View from the Chair

Business confidence appears to be growing again

8th Aug 2023

Cathal Geoghegan, President, Northern Ireland Chamber of Commerce and Industry

On 8 August, Northern Ireland Chamber of Commerce and Industry and BDO publish our latest Quarterly Economic Survey (QES) report for Quarter 2 of 2023.

Now in its 33rd year, the survey is carried out alongside the British Chambers of Commerce, where it is placed as the largest UK private sector survey of business sentiment. The survey is a leading indicator of UK GDP growth and is closely watched by policymakers, including HM Treasury and the Bank of England.

In the past, Northern Ireland has typically ranked among the bottom performing UK regions across most of the key indicators. However, these latest set of findings clearly demonstrate the resilience of business through a protracted period of challenges.

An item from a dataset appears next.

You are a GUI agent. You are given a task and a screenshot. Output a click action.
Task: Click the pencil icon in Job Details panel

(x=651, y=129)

Business confidence appears to be growing again. Investment intentions improved at the start of 2023 and remain positive. Remarkably, Northern Ireland now ranks as the top region for 4 of the 11 key performance indicators, including employment activity, investment intentions and confidence in turnover growth in the next 12 months. The region also now ranks in top 4 UK regions for 9 of the 11 key indicators for manufacturing, and the regional service sector position continues to be relatively strong. A remarkable achievement for businesses established in the only devolved nation in the UK without a Minister for the Economy.

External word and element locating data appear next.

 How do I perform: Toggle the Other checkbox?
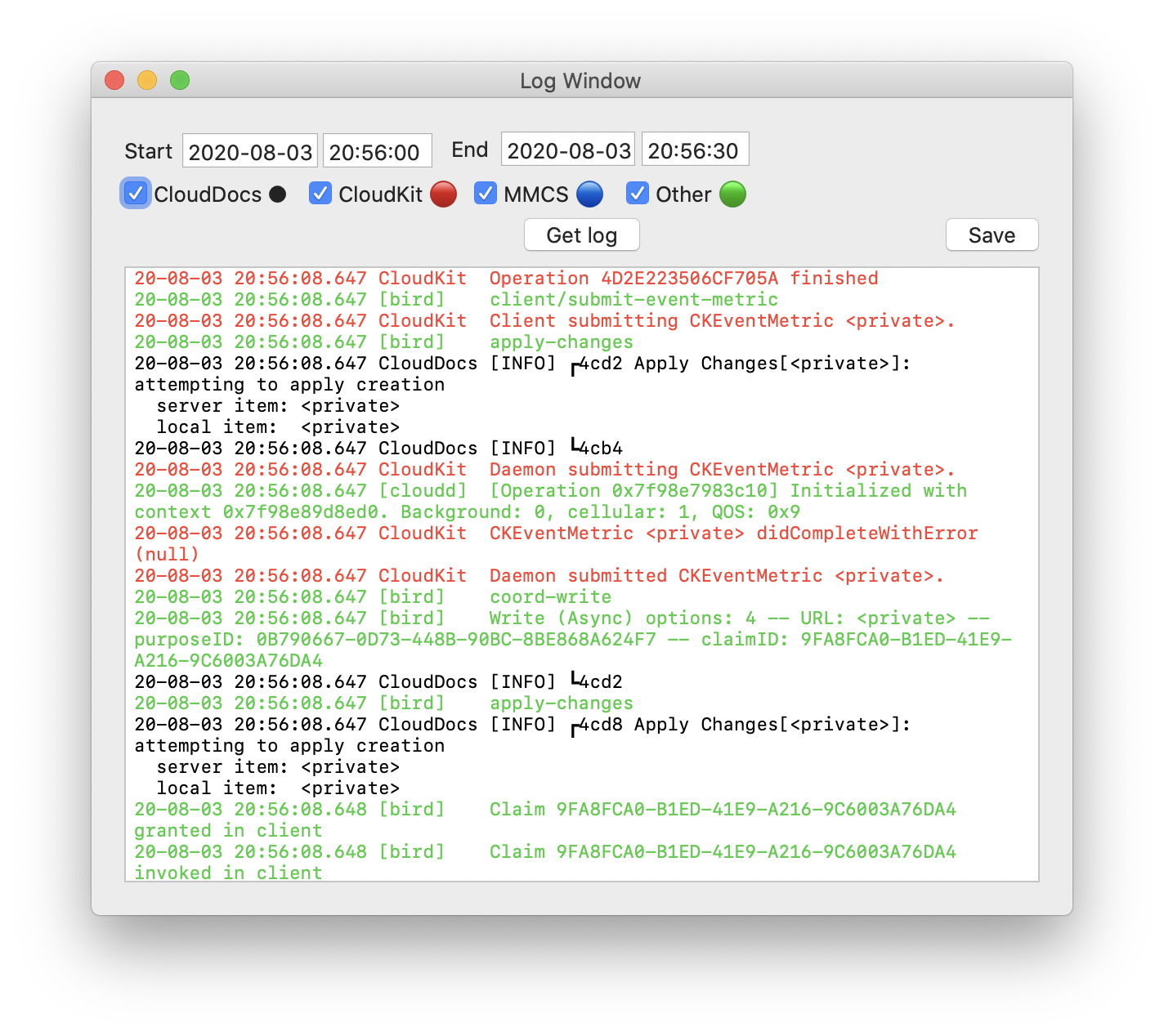click(x=638, y=194)
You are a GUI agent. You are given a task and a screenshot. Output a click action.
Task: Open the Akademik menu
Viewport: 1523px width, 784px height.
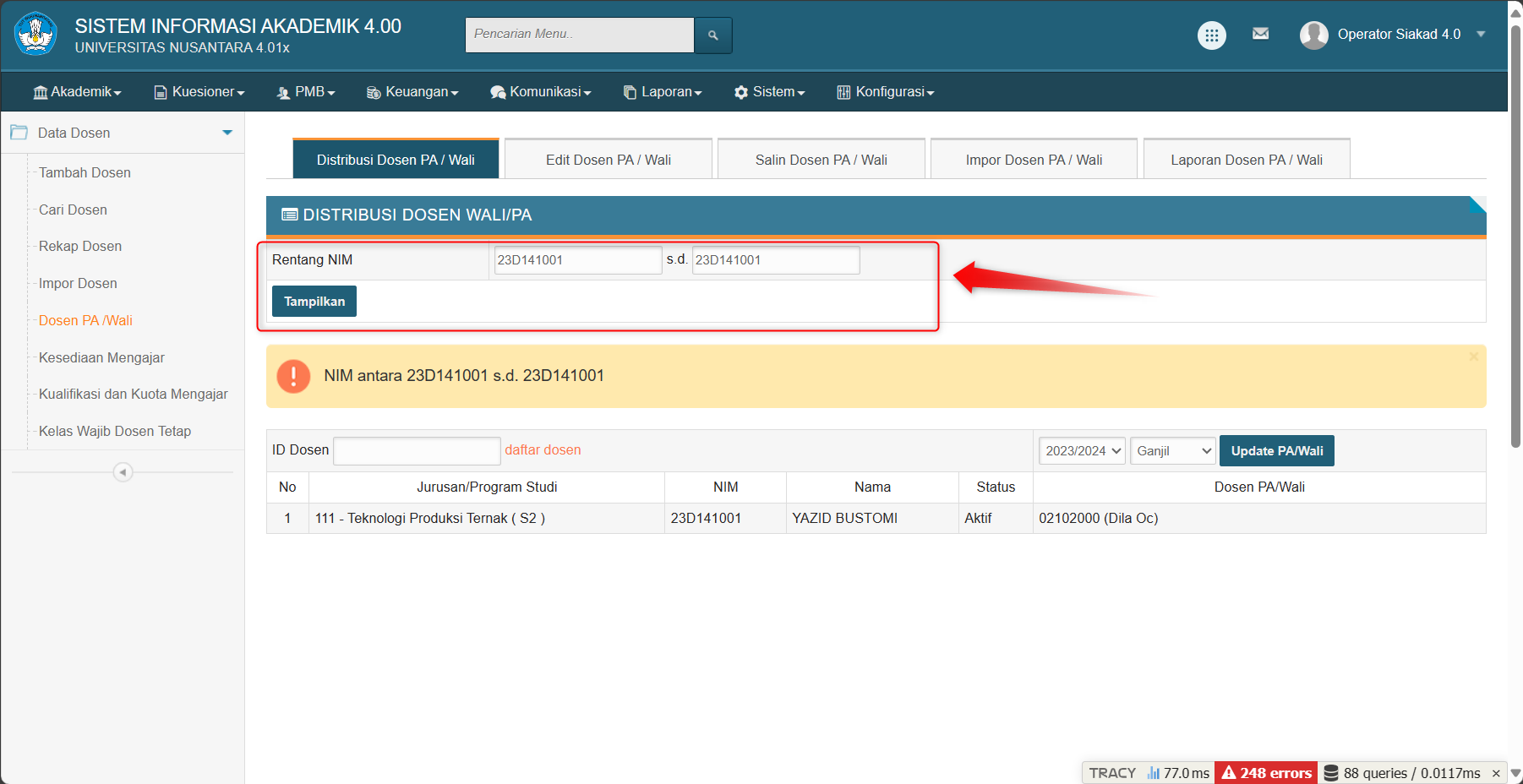[77, 92]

However, whilst trading performance for businesses was largely positive in Q2 of 2023, inflation remains a dominant concern and labour costs persist in putting pressure on prices. Furthermore, almost three quarters of businesses are very concerned about the impact of public sector spending cuts on the Northern Ireland economy, while one in three are particularly concerned about the impact on their own organisation. We’ve a challenging fiscal environment, with inflationary pressures and it’s not an easy time for our members, especially with combined tight labour market and supply chain difficulties.

This is where the continued absence of an Executive simply undermines our potential. Businesses cannot do it alone forever, and put simply, we need political leadership to sustain growth and attract investment. We’re still hopeful in NI Chamber that the parties will come together and we’ll have a functioning Executive without further delay.

It will not be easy. It requires an agreed Programme for Government, something we have not had for over a decade, to ground tough decisions in evidence with a strategic, cross-departmental focus. A Programme for Government needs to be agreed with a sense of urgency and it must be done so with meaningful partnership with stakeholders, not least the private sector.

But there is still time to build on a year of progress and opportunities. We’ve had the presidential visit, the 25th anniversary of the Good Friday Agreement, the appointment of a US Special Envoy, improved EU-UK relations, and the upcoming Investment Conference in September. Ideally, we would be showcasing Northern Ireland to the world with an Executive in place, but we cannot allow political failure to undermine the message that Northern Ireland is open for business.

Our members believe there are significant opportunities to boost economic growth in Northern Ireland with potential opportunities for investment. For example, this was reiterated during the President of the United States, Joe Biden’s visit and through his appointment of Joe Kennedy as Special Envoy for Northern Ireland, demonstrating the US’ commitment to supporting investment and job creation here.  With our unique selling points as a gateway to the EU and UK markets, a proven testbed for new technologies and a place apart for green growth, we need to be reminded that we have so much to offer.

As our survey suggests business has got on with playing its part in absence of an Executive. But let’s hope that the current impasse doesn’t drag on much longer, there is much to do.